Gravina sarcastico: “Dovevo essere più bravo come calciatore, ho sbagliato due rigori con la Bosnia”

Gabriele Gravina ha chiuso il suo ciclo da presidente della FIGC con la disfatta di Bosnia-Italia: per la terza volta consecutiva la Nazionale non si è qualificata ai Mondiali e ne è seguito un terremoto che ha scosso i vertici del calcio italiano. Le dimissioni sono state "un ultimo atto d'amore verso il calcio", come ha detto l'ex presidente che fa un'analisi amara di tutto quello che è successo, togliendosi qualche sassolino dalla scarpa anche in modo sarcastico.
Intervistato dal Corriere della Sera Gravina prende atto della situazione: "Avevo detto che saremmo dovuti andare al Mondiale anche a nuoto e invece non ci siamo riusciti". Racconta che oggi vive da recluso tra casa sua e la Federazione e ha spiegato che in realtà voleva dimettersi prima: "Avevo pensato di farmi da parte già prima dei playoff per i vincoli, i legami e gli impedimenti che frenano la crescita e lo sviluppo del movimento. Alla fine, ho deciso di rimanere e ho accettato questa via Crucis"

Cosa fa Gravina dopo le dimissioni
Per conoscere il nome del nuovo presidente della FIGC bisognerà aspettare le elezioni del prossimo 22 giugno, dove Malagò resta uno dei nomi più quotati per essere il successore di Gravina. L'ex numero uno ha rassegnato le dimissioni due giorni dopo la disfatta dell'Italia contro la Bosnia e si lascia andare a un commento piuttosto sarcastico: "Forse avrei dovuto essere più bravo come calciatore: ho sbagliato due rigori contro la Svizzera e tre palle gol con la Bosnia e dopo, dal dischetto, ne ho tirati uno alto e un altro sulla traversa. Forse mi sarei dovuto allenare di più". Gravina traccia un quadro generale piuttosto preoccupante: "Diciamolo chiaramente: in Italia della Nazionale frega solo ai tifosi. Agli altri, compresa la politica, serve solo per rivendicare, quando le cose vanno male, forme di posizionamento personali".

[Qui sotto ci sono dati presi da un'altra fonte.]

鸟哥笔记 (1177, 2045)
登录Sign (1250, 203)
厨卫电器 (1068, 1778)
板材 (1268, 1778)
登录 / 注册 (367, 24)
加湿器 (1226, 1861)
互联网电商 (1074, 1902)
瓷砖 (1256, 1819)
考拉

Gravina ammette che oggi non sta vivendo un momento facile: "Vivo quasi da recluso tra casa e Federazione. Ho accettato le critiche in silenzio e addirittura gli insulti. Ma non posso tollerare di essere definito indegno". Immancabile anche il chiarimento sulle parole sul dilettantismo che hanno scosso il mondo dello sport italiano portando a proteste e prese di posizione degli atleti: "Volevo sottolineare che il professionismo deve sottostare a regolamentazioni nazionali e internazionali. Di certo non era mia intenzione mettere in dubbio, né svilire, l’impegno e la professionalità degli atleti di altre discipline".